In other neighborhoods around San Diego, there are ways around waiting on the city for new streetlights. These solutions are cold comfort to Perez.
Sometimes mini-governments, which charge property owners an extra fee to make improvements, pay to install streetlights. No such government exists in Logan Heights. For a fee, San Diego Gas & Electric will install streetlights in neighborhoods with overhead power lines. An SDG&E spokeswoman told me lights could go in halfway down Perez’s block for roughly $2,000 for every light pole plus $15 a month per light, a charge that Perez could pay personally or persuade her neighbors to chip in on.
Perez doesn’t believe she should have to foot a bill like that. Other neighborhoods in the city got lights without shelling out thousands.
“We’re not that important,” she said, chuckling. “We pay our taxes, too, don’t we? Why don’t they just come and put the lights in we need?”

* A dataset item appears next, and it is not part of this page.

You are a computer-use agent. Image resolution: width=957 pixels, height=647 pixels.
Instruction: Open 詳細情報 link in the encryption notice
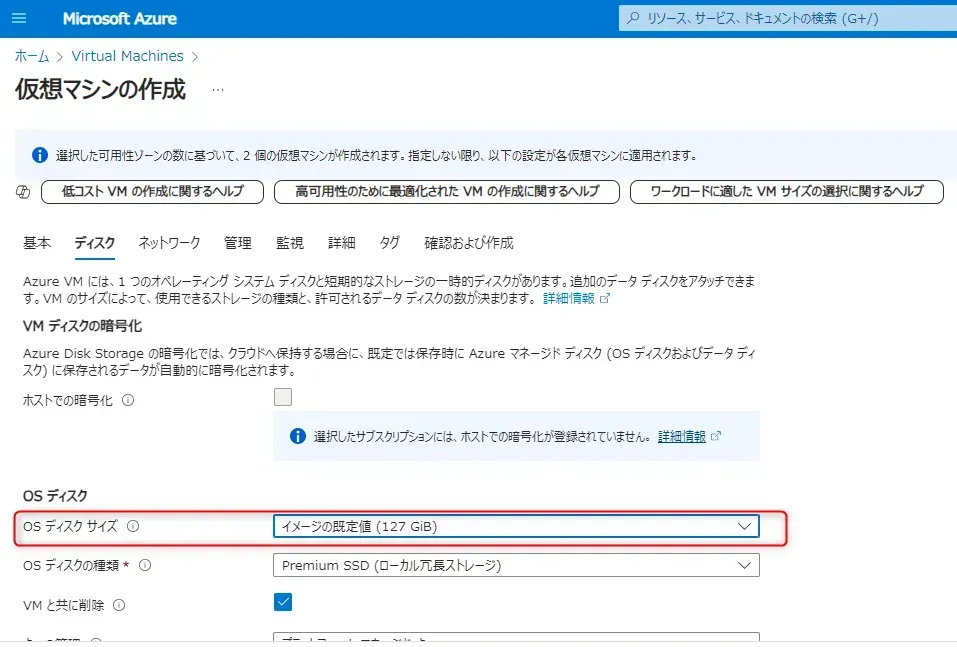pos(682,437)
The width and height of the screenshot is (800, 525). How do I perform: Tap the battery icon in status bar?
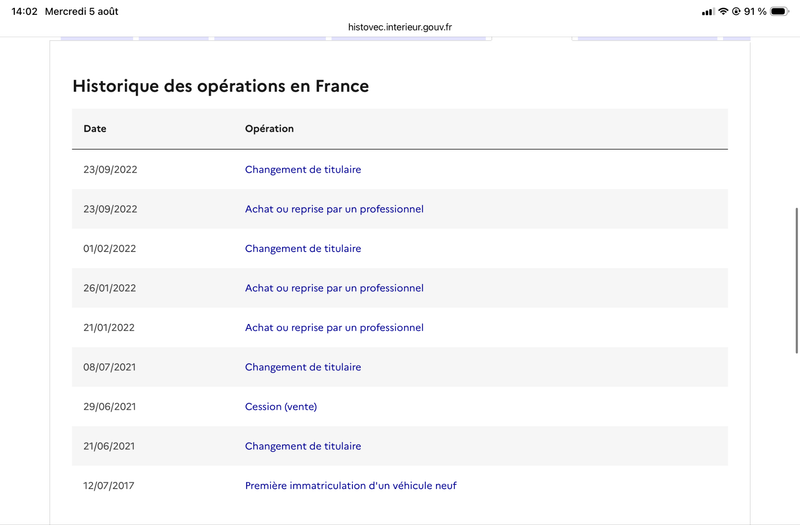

Logan Heights has a higher crime rate than the rest of the city. Just recently, one of her neighbors was rear-ended because it was too dark to see his car, she said. Perez also pointed out all the well-kept houses around hers.
“It’s so nice,” she said. “We just need a little boost.”
For that to happen, city leaders will have to dedicate a lot more money to streetlights than they do now. Council members are talking about a ballot measure next year to fund repairs and new facilities, including lights.
But the stark divide across the city between neighborhoods that have streetlights and other infrastructure and those that don’t could create a barrier to approval. Voters in communities that already have streetlights may have to tax themselves so Perez and her neighbors can get some, too.
Correction: An earlier version of this post misstated the city’s total streetlight funding needs.